* **Goal of the exercise**
Copy out all of the records. Keep every word exact.

── Input data

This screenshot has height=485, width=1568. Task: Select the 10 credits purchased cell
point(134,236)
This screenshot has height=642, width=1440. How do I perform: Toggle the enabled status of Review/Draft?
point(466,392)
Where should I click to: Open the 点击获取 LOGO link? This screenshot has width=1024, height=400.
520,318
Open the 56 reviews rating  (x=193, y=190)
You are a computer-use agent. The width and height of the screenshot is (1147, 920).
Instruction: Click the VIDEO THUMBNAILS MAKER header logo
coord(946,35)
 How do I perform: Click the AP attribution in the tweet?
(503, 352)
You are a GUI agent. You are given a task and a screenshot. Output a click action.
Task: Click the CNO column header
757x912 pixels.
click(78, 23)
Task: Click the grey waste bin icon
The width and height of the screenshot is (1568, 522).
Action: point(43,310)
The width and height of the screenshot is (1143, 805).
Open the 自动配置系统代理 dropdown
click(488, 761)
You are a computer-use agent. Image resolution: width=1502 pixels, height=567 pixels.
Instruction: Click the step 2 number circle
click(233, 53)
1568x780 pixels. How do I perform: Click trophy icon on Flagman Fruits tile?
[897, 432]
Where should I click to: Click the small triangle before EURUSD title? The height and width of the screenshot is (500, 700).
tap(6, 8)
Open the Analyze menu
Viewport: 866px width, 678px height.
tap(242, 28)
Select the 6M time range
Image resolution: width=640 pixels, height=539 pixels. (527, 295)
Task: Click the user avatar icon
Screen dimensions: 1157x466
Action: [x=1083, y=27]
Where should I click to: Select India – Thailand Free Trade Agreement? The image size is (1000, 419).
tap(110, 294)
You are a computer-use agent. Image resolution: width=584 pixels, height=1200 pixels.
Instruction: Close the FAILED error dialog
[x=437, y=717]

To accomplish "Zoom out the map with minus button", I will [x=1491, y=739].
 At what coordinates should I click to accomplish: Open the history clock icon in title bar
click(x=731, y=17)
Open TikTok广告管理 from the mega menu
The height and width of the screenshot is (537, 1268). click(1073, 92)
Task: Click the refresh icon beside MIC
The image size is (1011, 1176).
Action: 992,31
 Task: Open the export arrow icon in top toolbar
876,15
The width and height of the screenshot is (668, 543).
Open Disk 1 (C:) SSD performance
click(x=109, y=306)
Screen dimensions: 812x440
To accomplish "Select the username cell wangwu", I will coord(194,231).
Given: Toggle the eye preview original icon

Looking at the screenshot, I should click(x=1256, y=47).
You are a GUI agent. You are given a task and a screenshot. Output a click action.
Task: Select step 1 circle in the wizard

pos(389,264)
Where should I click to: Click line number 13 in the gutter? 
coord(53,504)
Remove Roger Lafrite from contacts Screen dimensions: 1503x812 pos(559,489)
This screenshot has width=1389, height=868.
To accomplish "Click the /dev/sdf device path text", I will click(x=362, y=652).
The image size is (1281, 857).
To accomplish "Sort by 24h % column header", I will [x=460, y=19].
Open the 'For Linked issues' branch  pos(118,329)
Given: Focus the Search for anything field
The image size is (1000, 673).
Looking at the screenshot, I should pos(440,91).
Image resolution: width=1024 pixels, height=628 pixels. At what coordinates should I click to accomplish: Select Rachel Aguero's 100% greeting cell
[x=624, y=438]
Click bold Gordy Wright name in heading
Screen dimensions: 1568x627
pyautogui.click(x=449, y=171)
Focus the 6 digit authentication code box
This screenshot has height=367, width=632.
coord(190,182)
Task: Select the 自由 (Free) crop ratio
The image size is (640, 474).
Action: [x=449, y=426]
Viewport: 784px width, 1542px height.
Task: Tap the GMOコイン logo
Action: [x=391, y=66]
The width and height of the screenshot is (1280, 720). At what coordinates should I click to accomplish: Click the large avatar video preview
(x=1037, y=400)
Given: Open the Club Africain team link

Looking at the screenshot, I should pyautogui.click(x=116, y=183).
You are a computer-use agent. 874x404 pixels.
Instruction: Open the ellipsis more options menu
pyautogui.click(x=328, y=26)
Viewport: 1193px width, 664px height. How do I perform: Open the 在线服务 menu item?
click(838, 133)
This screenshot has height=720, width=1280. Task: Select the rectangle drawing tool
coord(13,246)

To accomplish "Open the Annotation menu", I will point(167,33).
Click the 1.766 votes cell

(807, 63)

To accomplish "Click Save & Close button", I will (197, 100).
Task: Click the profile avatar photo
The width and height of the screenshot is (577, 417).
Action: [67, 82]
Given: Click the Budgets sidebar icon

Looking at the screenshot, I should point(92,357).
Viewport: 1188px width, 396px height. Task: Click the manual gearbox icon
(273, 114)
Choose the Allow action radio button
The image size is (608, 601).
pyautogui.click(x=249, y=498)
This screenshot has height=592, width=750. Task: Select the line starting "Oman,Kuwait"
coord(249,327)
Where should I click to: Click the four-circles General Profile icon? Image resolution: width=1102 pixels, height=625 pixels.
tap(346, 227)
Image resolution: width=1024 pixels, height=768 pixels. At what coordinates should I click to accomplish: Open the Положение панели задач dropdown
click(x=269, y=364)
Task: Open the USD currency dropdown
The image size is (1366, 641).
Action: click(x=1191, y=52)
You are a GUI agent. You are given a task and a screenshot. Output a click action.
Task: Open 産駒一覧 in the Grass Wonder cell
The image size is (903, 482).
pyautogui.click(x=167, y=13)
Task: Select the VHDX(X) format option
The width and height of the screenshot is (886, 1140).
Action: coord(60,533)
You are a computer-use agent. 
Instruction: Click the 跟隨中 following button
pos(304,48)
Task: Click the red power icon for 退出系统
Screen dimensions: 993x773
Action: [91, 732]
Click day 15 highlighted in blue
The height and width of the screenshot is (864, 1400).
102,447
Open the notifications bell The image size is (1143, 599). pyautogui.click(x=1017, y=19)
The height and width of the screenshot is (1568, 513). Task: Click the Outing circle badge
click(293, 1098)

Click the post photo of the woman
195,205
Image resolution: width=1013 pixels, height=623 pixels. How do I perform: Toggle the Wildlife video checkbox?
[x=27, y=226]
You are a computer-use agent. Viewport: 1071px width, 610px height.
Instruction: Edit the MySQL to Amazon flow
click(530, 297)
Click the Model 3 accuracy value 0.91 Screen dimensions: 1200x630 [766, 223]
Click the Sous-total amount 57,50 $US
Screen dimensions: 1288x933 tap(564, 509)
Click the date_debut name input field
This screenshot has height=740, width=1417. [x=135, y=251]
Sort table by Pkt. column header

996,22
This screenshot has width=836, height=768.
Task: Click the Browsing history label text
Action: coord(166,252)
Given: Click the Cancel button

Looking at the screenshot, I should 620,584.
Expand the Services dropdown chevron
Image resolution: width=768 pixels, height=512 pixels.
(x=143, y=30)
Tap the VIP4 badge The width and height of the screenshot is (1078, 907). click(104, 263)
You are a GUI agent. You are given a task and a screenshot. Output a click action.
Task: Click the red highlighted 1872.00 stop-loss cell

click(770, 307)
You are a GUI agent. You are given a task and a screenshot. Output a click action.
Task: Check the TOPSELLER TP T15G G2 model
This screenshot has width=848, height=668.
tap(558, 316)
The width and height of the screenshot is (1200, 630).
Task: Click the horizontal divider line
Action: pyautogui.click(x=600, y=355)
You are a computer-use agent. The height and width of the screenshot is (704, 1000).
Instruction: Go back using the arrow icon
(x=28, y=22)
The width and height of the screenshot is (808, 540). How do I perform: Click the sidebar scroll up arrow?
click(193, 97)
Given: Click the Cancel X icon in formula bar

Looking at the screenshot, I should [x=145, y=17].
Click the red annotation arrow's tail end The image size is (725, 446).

────

* **Exercise response**
This screenshot has height=485, width=1568. Task: Select the 10 credits purchased cell
point(134,236)
This screenshot has height=642, width=1440. How do I perform: Toggle the enabled status of Review/Draft?
point(466,392)
Where should I click to: Open the 点击获取 LOGO link? This screenshot has width=1024, height=400.
520,318
Open the 56 reviews rating  (x=193, y=190)
You are a computer-use agent. The width and height of the screenshot is (1147, 920).
Instruction: Click the VIDEO THUMBNAILS MAKER header logo
coord(946,35)
 How do I perform: Click the AP attribution in the tweet?
(503, 352)
You are a GUI agent. You are given a task and a screenshot. Output a click action.
Task: Click the CNO column header
757x912 pixels.
click(78, 23)
Task: Click the grey waste bin icon
The width and height of the screenshot is (1568, 522).
Action: point(43,310)
The width and height of the screenshot is (1143, 805).
Open the 自动配置系统代理 dropdown
click(488, 761)
You are a computer-use agent. Image resolution: width=1502 pixels, height=567 pixels.
Instruction: Click the step 2 number circle
click(233, 53)
1568x780 pixels. How do I perform: Click trophy icon on Flagman Fruits tile?
[897, 432]
Where should I click to: Click the small triangle before EURUSD title? The height and width of the screenshot is (500, 700).
tap(6, 8)
Open the Analyze menu
Viewport: 866px width, 678px height.
tap(242, 28)
Select the 6M time range
Image resolution: width=640 pixels, height=539 pixels. (527, 295)
Task: Click the user avatar icon
Screen dimensions: 1157x466
Action: [x=1083, y=27]
Where should I click to: Select India – Thailand Free Trade Agreement? The image size is (1000, 419).
tap(110, 294)
You are a computer-use agent. Image resolution: width=584 pixels, height=1200 pixels.
Instruction: Close the FAILED error dialog
[x=437, y=717]

To accomplish "Zoom out the map with minus button", I will [x=1491, y=739].
 At what coordinates should I click to accomplish: Open the history clock icon in title bar
click(x=731, y=17)
Open TikTok广告管理 from the mega menu
The height and width of the screenshot is (537, 1268). click(1073, 92)
Task: Click the refresh icon beside MIC
The image size is (1011, 1176).
Action: 992,31
 Task: Open the export arrow icon in top toolbar
876,15
The width and height of the screenshot is (668, 543).
Open Disk 1 (C:) SSD performance
click(x=109, y=306)
Screen dimensions: 812x440
To accomplish "Select the username cell wangwu", I will coord(194,231).
Given: Toggle the eye preview original icon

Looking at the screenshot, I should click(x=1256, y=47).
You are a GUI agent. You are given a task and a screenshot. Output a click action.
Task: Select step 1 circle in the wizard

pos(389,264)
Where should I click to: Click line number 13 in the gutter? 
coord(53,504)
Remove Roger Lafrite from contacts Screen dimensions: 1503x812 pos(559,489)
This screenshot has width=1389, height=868.
To accomplish "Click the /dev/sdf device path text", I will click(x=362, y=652).
The image size is (1281, 857).
To accomplish "Sort by 24h % column header", I will [x=460, y=19].
Open the 'For Linked issues' branch  pos(118,329)
Given: Focus the Search for anything field
The image size is (1000, 673).
Looking at the screenshot, I should pos(440,91).
Image resolution: width=1024 pixels, height=628 pixels. At what coordinates should I click to accomplish: Select Rachel Aguero's 100% greeting cell
[x=624, y=438]
Click bold Gordy Wright name in heading
Screen dimensions: 1568x627
pyautogui.click(x=449, y=171)
Focus the 6 digit authentication code box
This screenshot has height=367, width=632.
coord(190,182)
Task: Select the 自由 (Free) crop ratio
The image size is (640, 474).
Action: [x=449, y=426]
Viewport: 784px width, 1542px height.
Task: Tap the GMOコイン logo
Action: [x=391, y=66]
The width and height of the screenshot is (1280, 720). At what coordinates should I click to accomplish: Click the large avatar video preview
(x=1037, y=400)
Given: Open the Club Africain team link

Looking at the screenshot, I should pyautogui.click(x=116, y=183).
You are a computer-use agent. 874x404 pixels.
Instruction: Open the ellipsis more options menu
pyautogui.click(x=328, y=26)
Viewport: 1193px width, 664px height. How do I perform: Open the 在线服务 menu item?
click(838, 133)
This screenshot has height=720, width=1280. Task: Select the rectangle drawing tool
coord(13,246)

To accomplish "Open the Annotation menu", I will point(167,33).
Click the 1.766 votes cell

(807, 63)

To accomplish "Click Save & Close button", I will (197, 100).
Task: Click the profile avatar photo
The width and height of the screenshot is (577, 417).
Action: [67, 82]
Given: Click the Budgets sidebar icon

Looking at the screenshot, I should point(92,357).
Viewport: 1188px width, 396px height. Task: Click the manual gearbox icon
(273, 114)
Choose the Allow action radio button
The image size is (608, 601).
pyautogui.click(x=249, y=498)
This screenshot has height=592, width=750. Task: Select the line starting "Oman,Kuwait"
coord(249,327)
Where should I click to: Click the four-circles General Profile icon? Image resolution: width=1102 pixels, height=625 pixels.
tap(346, 227)
Image resolution: width=1024 pixels, height=768 pixels. At what coordinates should I click to accomplish: Open the Положение панели задач dropdown
click(x=269, y=364)
Task: Open the USD currency dropdown
The image size is (1366, 641).
Action: click(x=1191, y=52)
You are a GUI agent. You are given a task and a screenshot. Output a click action.
Task: Open 産駒一覧 in the Grass Wonder cell
The image size is (903, 482).
pyautogui.click(x=167, y=13)
Task: Select the VHDX(X) format option
The width and height of the screenshot is (886, 1140).
Action: coord(60,533)
You are a computer-use agent. 
Instruction: Click the 跟隨中 following button
pos(304,48)
Task: Click the red power icon for 退出系统
Screen dimensions: 993x773
Action: [91, 732]
Click day 15 highlighted in blue
The height and width of the screenshot is (864, 1400).
102,447
Open the notifications bell The image size is (1143, 599). pyautogui.click(x=1017, y=19)
The height and width of the screenshot is (1568, 513). Task: Click the Outing circle badge
click(293, 1098)

Click the post photo of the woman
195,205
Image resolution: width=1013 pixels, height=623 pixels. How do I perform: Toggle the Wildlife video checkbox?
[x=27, y=226]
You are a computer-use agent. Viewport: 1071px width, 610px height.
Instruction: Edit the MySQL to Amazon flow
click(530, 297)
Click the Model 3 accuracy value 0.91 Screen dimensions: 1200x630 [766, 223]
Click the Sous-total amount 57,50 $US
Screen dimensions: 1288x933 tap(564, 509)
Click the date_debut name input field
This screenshot has height=740, width=1417. [x=135, y=251]
Sort table by Pkt. column header

996,22
This screenshot has width=836, height=768.
Task: Click the Browsing history label text
Action: coord(166,252)
Given: Click the Cancel button

Looking at the screenshot, I should 620,584.
Expand the Services dropdown chevron
Image resolution: width=768 pixels, height=512 pixels.
(x=143, y=30)
Tap the VIP4 badge The width and height of the screenshot is (1078, 907). click(104, 263)
You are a GUI agent. You are given a task and a screenshot. Output a click action.
Task: Click the red highlighted 1872.00 stop-loss cell

click(770, 307)
You are a GUI agent. You are given a task and a screenshot. Output a click action.
Task: Check the TOPSELLER TP T15G G2 model
This screenshot has width=848, height=668.
tap(558, 316)
The width and height of the screenshot is (1200, 630).
Task: Click the horizontal divider line
Action: pyautogui.click(x=600, y=355)
You are a computer-use agent. The height and width of the screenshot is (704, 1000).
Instruction: Go back using the arrow icon
(x=28, y=22)
The width and height of the screenshot is (808, 540). How do I perform: Click the sidebar scroll up arrow?
click(193, 97)
Given: Click the Cancel X icon in formula bar

Looking at the screenshot, I should [x=145, y=17].
Click the red annotation arrow's tail end The image size is (725, 446).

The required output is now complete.